I would like to narrate two personal anecdotes that reflect his approach to policy and his caring nature. I was very upset when my wife’s parents had to vacate their rentcontrolled house in Allahabad because the new owner was able to manoeuvre the system. Vajpayee’s response was that personal considerations apart, owners of assets should have control over them and not be constrained by obsolete laws that distort the economy. That was evidence of an understanding of the economy from long years of being in public life. Not surprisingly, Vajpayee was able to move from disinvestment to privatisation; scrap the terrible system of telecom licences and move to a revenue-sharing mode that unleashed the actual revolution in mobile phones post-1999; and give his finance ministers after 2000 latitude to restructure the economy.
When it seemed that his government would not come back after it fell in April 1999, he was very worried that my career in the civil services would be affected and approved a foreign posting for me. Despite having never asked me, or any other civil servant, to perform a ‘political’ duty he was worried that someone could act vindictively. His concern was very touching.

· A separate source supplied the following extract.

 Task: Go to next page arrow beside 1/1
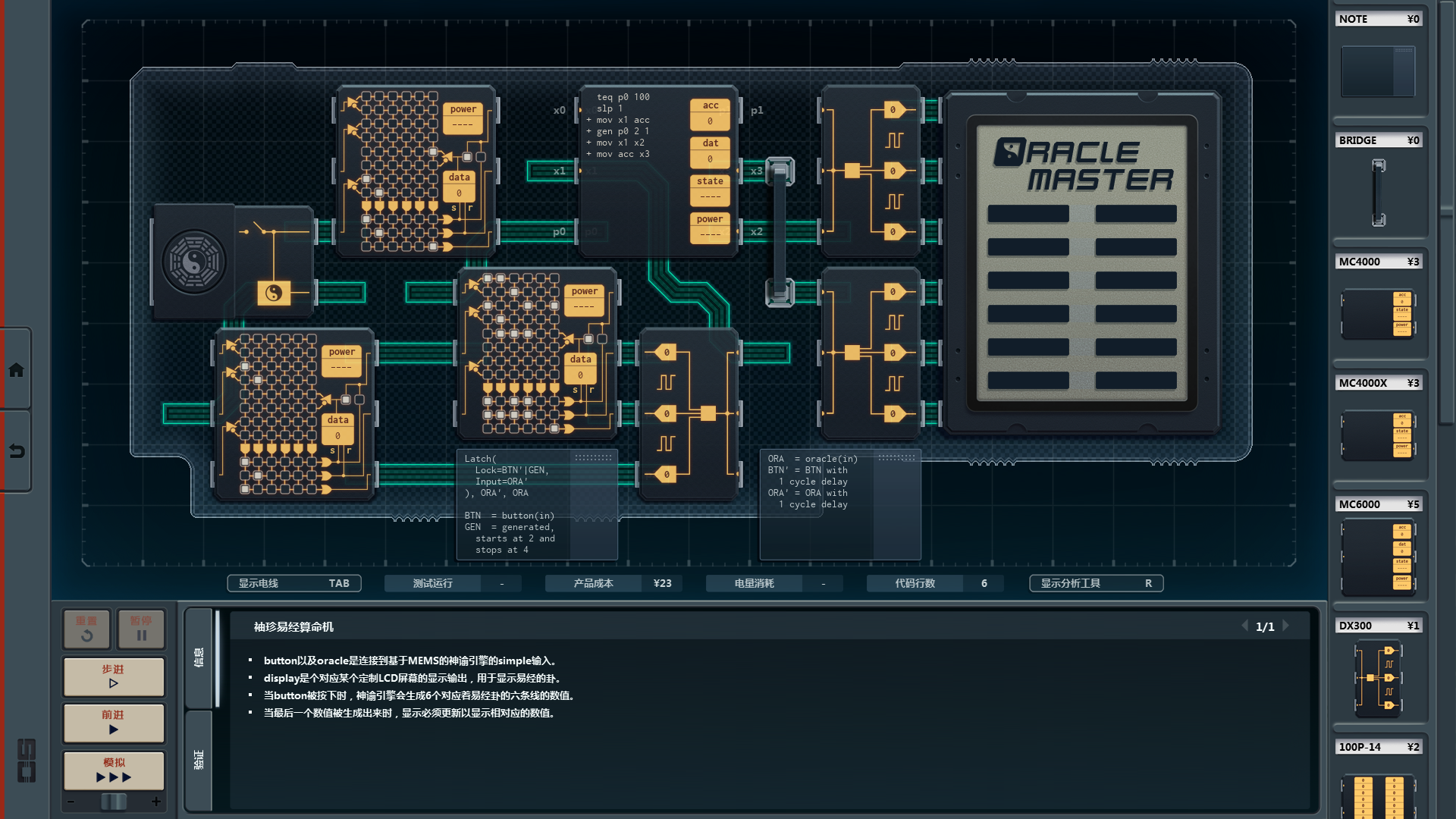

Vajpayee was an uncompromising patriot, with a strong sense of his Hinduness, which was cultural and civilisational. That meant that the primary loyalty of citizens was to the country. Lacking a word, or even concept, for ‘religion’ in any Indian language, he used to publicly say that the State had no role in any individual’s choice of upasana padhati (forms of worship). There could be no discrimination, or force, in the choice of belief systems. This was real secularism. However, conversions really bothered him, and visiting Gujarat’s tribal-dominated district of Dang in the wake of alleged attacks on Christians by non-Christian tribals, he suggested a national debate on conversion. The media had grossly exaggerated the scale of violence and damage which were absolutely minor, and had ignored the tensions that arose when tribal customs were denigrated and mocked. Soon after, the heinous murder of the missionary Graham Staines and his sons took place in Odisha. To be fair, the Odisha government acted quickly, caught the murderers and successfully prosecuted them in court, but the killing really shook him and he never went back to the idea of the debate.
Naturally, the debate never took off, and an opportunity to strengthen inter-community relations through dialogue and the clearing of misunderstanding fell by the wayside. In fact, Vajpayee was pilloried for even making the suggestion. Despite no evidence that the Rashtriya Swayamsevak Sangh, Bharatiya Janata Party or any related organisation was involved in such acts, many Opposition leaders and self-styled public intellectuals saw Vajpayee and his government as a threat to the secular fabric of India.He would have found it ironic that the same people now cite him as the paragon of tolerance, which he was with or without these dubious certificates.
Mr Vajpayee, you will be missed. But the India of your dreams — economically prosperous with no poverty, with social harmony (Samajik Samrasta), and global political prestige — will not only live on but also be achieved. That will be the biggest tribute to the man.